Trump baru saja mendapat "kemenangan" dari serangan Juni-nya dan dari menangkap pemimpin Venezuela Nicolás Maduro. Di masa lalu, Trump mampu membunuh perwira militer Iran Qasem Soleimani "dengan hampir tidak ada konsekuensi," kata Swanson.
"Jadi, asumsi saya di sini, dan apa yang kami dengar adalah bahwa, Anda tahu, pemerintahan mengharapkan perang tiga hingga empat hari — mereka mengira ini akan cepat. Tapi saya pikir itu adalah salah baca yang signifikan tentang di mana Iran berada dan bagaimana mereka memandang ancaman tersebut. Jadi, mungkin tidak cukup perencanaan," kata Swanson.
Pembawa acara CNN Dana Bash mencatat bahwa ada banyak kritik terhadap pemerintahan karena tidak melakukan cukup persiapan, terutama ketika menyangkut Selat Hormuz, yang, jika ditutup terlalu lama, bisa mengantarkan keruntuhan ekonomi global.

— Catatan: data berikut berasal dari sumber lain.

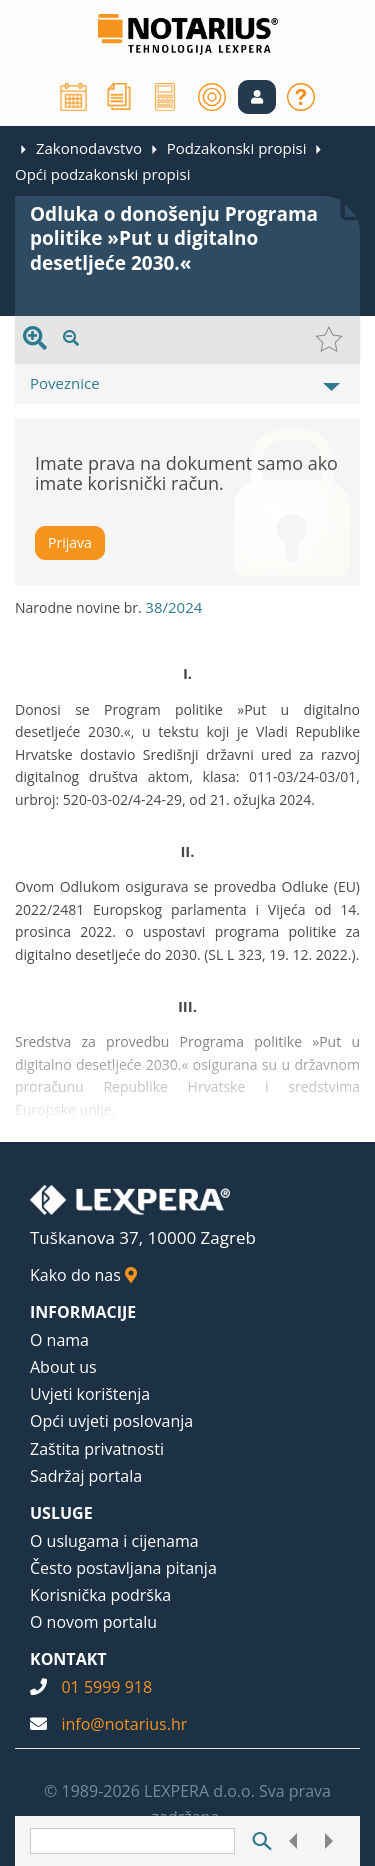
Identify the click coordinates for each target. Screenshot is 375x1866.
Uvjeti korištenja (90, 1394)
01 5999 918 (106, 1687)
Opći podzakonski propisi (103, 174)
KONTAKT (68, 1659)
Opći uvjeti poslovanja (111, 1421)
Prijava (70, 542)
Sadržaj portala (86, 1476)
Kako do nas (83, 1275)
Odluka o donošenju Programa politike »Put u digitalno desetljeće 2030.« (174, 238)
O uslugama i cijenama (114, 1541)
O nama (59, 1340)
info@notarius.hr (124, 1724)
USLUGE (61, 1513)
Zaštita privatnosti (97, 1449)
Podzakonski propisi (237, 148)
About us (63, 1367)
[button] (257, 97)
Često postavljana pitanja (123, 1568)
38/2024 (173, 607)
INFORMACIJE (83, 1312)
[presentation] (35, 340)
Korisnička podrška (100, 1595)
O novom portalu (93, 1622)
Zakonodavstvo (89, 148)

Swanson mengatakan bahwa Selat adalah daya ungkit yang dimiliki Iran atas Trump dan dunia. Mereka telah lama mengeluarkan ancaman semacam itu. Apa yang dia perhatikan adalah bahwa tampaknya ada fokus yang lebih besar pada kemampuan rudal Iran daripada pada Selat Hormuz.

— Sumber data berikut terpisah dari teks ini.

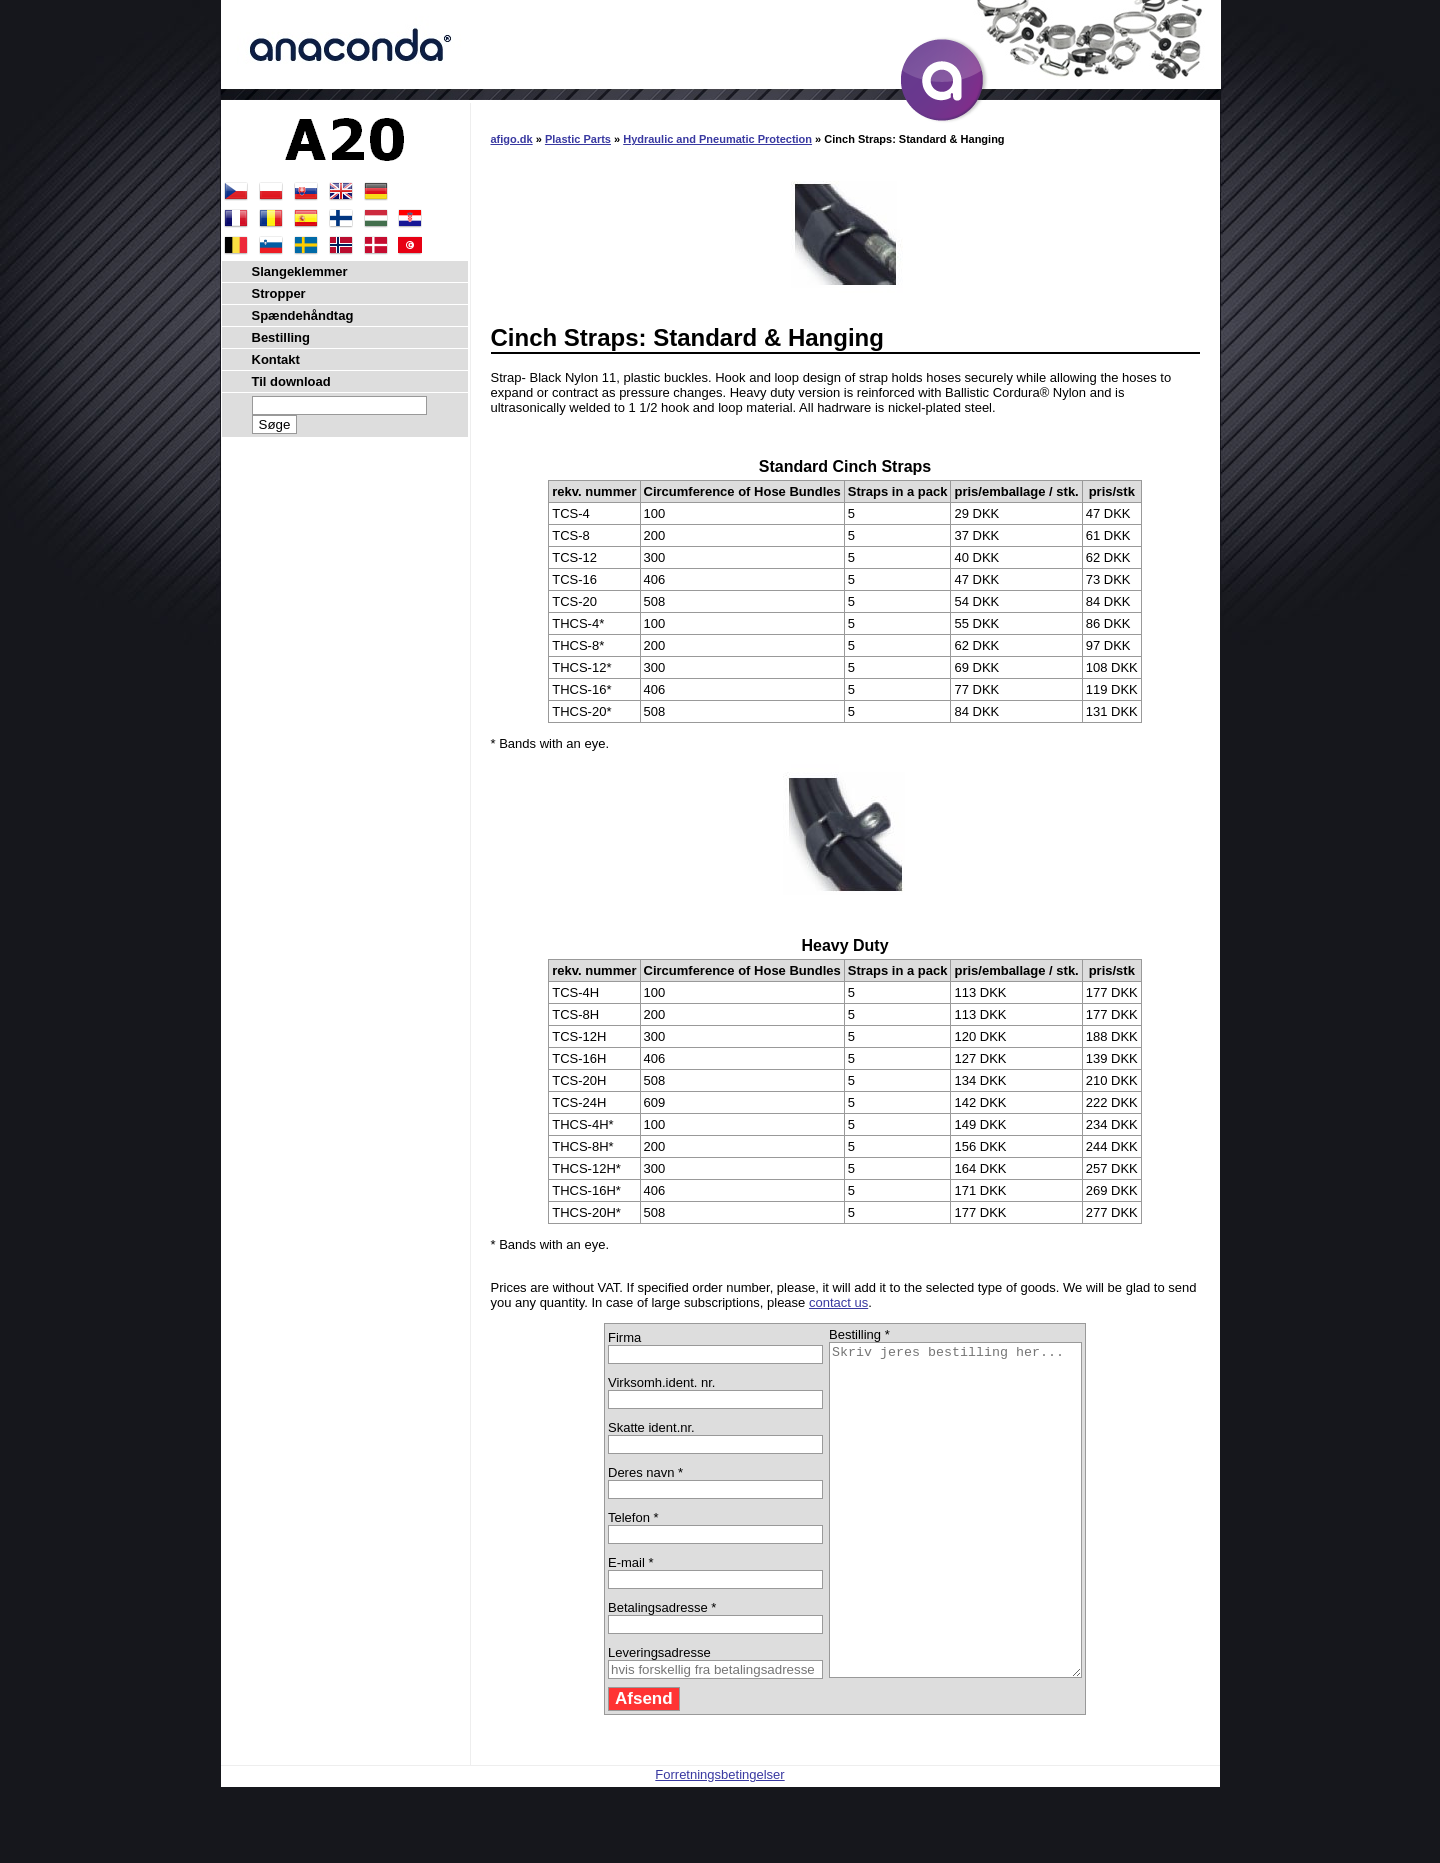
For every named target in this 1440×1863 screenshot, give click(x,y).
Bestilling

Dalam sebuah kolom untuk Foreign Affairs, Swanson menulis bahwa Trump "tidak dapat memaksa penyerahan pada pemerintahan yang menolaknya. Bahkan setelah kerusakan berat pada militer Iran, rezim yang Khamenei tempatkan memiliki insentif kuat untuk melanjutkan konflik, dan ia mempertahankan berbagai alat untuk mempertahankan perang gesekan."
Bash bertanya apa lagi yang mungkin dimiliki Iran, dan Swanson mengatakan bahwa UAV (drone) murah dan mudah dan bahwa mereka telah mampu lolos dari beberapa deteksi oleh AS. Sementara itu, AS menembak jatuh drone yang harganya kurang dari $30.000 dengan rudal jutaan dolar.
"Dan Iran tampaknya memiliki pasokan yang hampir tidak terbatas," kata Swanson. Dalam perang tradisional, Iran akan berusaha mengalahkan AS dan Israel, tetapi kenyataannya, katanya, adalah bahwa Iran hanya perlu bertahan hidup. "Dan itu sudah cukup sebagai kemenangan bagi rezim ini. Jadi ini hanya kita memiliki tujuan dan akhir permainan yang sangat berbeda."